Climate data for Snake Creek Powerhouse, Utah, 1991–2020 normals, 1913-2020 extremes: 6010ft (1832m)
| Month | Jan | Feb | Mar | Apr | May | Jun | Jul | Aug | Sep | Oct | Nov | Dec | Year |
| Record high °F (°C) | 56 (13) | 63 (17) | 73 (23) | 83 (28) | 100 (38) | 97 (36) | 102 (39) | 100 (38) | 94 (34) | 85 (29) | 71 (22) | 65 (18) | 102 (39) |
| Mean maximum °F (°C) | 48.9 (9.4) | 52.7 (11.5) | 63.9 (17.7) | 74.4 (23.6) | 83.3 (28.5) | 90.4 (32.4) | 95.8 (35.4) | 93.7 (34.3) | 87.8 (31.0) | 76.9 (24.9) | 61.7 (16.5) | 50.7 (10.4) | 94.8 (34.9) |
| Mean daily maximum °F (°C) | 35.6 (2.0) | 39.7 (4.3) | 48.9 (9.4) | 56.7 (13.7) | 66.4 (19.1) | 78.4 (25.8) | 88.2 (31.2) | 84.6 (29.2) | 75.0 (23.9) | 61.5 (16.4) | 45.7 (7.6) | 35.0 (1.7) | 59.6 (15.4) |
| Daily mean °F (°C) | 24.8 (−4.0) | 27.1 (−2.7) | 36.5 (2.5) | 42.8 (6.0) | 51.8 (11.0) | 61.1 (16.2) | 67.6 (19.8) | 64.5 (18.1) | 56.9 (13.8) | 46.4 (8.0) | 34.0 (1.1) | 24.8 (−4.0) | 44.9 (7.2) |
| Mean daily minimum °F (°C) | 14.0 (−10.0) | 14.6 (−9.7) | 24.1 (−4.4) | 29.0 (−1.7) | 37.3 (2.9) | 43.8 (6.6) | 47.0 (8.3) | 44.5 (6.9) | 38.9 (3.8) | 31.4 (−0.3) | 22.3 (−5.4) | 14.6 (−9.7) | 30.1 (−1.1) |
| Mean minimum °F (°C) | −4.1 (−20.1) | −2.9 (−19.4) | 7.0 (−13.9) | 16.0 (−8.9) | 24.0 (−4.4) | 30.1 (−1.1) | 38.3 (3.5) | 37.2 (2.9) | 26.6 (−3.0) | 17.1 (−8.3) | 3.0 (−16.1) | −3.5 (−19.7) | −8.3 (−22.4) |
| Record low °F (°C) | −28 (−33) | −34 (−37) | −15 (−26) | −4 (−20) | 14 (−10) | 21 (−6) | 26 (−3) | 26 (−3) | 14 (−10) | 0 (−18) | −14 (−26) | −29 (−34) | −34 (−37) |
| Average precipitation inches (mm) | 2.79 (71) | 2.41 (61) | 2.02 (51) | 1.56 (40) | 2.00 (51) | 1.13 (29) | 0.74 (19) | 1.23 (31) | 1.56 (40) | 1.99 (51) | 1.99 (51) | 2.33 (59) | 21.75 (554) |
| Average snowfall inches (cm) | 23.30 (59.2) | 22.70 (57.7) | 9.10 (23.1) | 2.30 (5.8) | 0.60 (1.5) | 0.00 (0.00) | 0.00 (0.00) | 0.00 (0.00) | 0.20 (0.51) | 0.70 (1.8) | 16.10 (40.9) | 27.30 (69.3) | 102.3 (259.81) |
Source 1: NOAA (1981-2010 snowfall) </ref>
Source 2: XMACIS2 (records & monthly max/mins)

==History==
Wasatch Mountain State Park has three historic features.
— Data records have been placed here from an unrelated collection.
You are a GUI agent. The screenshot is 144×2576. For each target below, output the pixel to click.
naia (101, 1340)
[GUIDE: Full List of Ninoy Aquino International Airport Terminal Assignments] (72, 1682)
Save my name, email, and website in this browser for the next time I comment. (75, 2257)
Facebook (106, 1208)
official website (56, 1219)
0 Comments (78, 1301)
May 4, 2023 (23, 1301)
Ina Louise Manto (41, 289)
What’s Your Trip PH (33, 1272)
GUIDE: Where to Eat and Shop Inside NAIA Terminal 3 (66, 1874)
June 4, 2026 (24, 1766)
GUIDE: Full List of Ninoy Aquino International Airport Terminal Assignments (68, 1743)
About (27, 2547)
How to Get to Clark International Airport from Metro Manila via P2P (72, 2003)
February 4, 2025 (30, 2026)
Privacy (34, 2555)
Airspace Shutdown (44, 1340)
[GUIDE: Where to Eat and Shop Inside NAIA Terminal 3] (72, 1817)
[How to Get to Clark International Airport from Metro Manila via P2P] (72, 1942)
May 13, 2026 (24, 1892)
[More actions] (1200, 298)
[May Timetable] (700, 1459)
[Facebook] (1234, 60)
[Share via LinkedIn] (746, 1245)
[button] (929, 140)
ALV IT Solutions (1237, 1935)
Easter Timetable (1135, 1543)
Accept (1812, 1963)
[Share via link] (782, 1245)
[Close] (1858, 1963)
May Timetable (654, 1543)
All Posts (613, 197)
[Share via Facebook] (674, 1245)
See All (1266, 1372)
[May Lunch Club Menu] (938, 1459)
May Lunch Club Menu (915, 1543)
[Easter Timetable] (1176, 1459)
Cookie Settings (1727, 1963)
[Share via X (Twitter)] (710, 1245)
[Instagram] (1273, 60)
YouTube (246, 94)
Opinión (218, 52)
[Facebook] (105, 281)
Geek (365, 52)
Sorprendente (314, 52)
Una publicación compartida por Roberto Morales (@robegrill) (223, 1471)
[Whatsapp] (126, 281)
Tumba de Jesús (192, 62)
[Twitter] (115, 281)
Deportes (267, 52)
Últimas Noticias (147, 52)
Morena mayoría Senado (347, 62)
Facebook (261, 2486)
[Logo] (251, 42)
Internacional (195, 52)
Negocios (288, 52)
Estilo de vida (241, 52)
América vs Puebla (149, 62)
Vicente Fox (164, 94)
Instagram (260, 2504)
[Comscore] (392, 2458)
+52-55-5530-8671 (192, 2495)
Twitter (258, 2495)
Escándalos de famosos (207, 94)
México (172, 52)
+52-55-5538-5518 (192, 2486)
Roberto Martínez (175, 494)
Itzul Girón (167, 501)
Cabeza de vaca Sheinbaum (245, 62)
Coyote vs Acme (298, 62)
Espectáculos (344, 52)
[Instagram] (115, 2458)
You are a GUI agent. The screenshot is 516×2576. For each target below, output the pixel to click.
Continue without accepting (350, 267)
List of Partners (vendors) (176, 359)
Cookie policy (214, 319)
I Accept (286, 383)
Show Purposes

The restored Tate Barn, at the park's southern end, is a recognized landmark and Heber Valley symbol. It is a classic wooden barn built in the 1890s. Huber Grove, a 100-year-old apple orchard, features the Huber Farmhouse and Creamery. The third feature is the Snake Creek Hydroelectric Power Plant Historic District, but most of the district is not directly accessible to the public.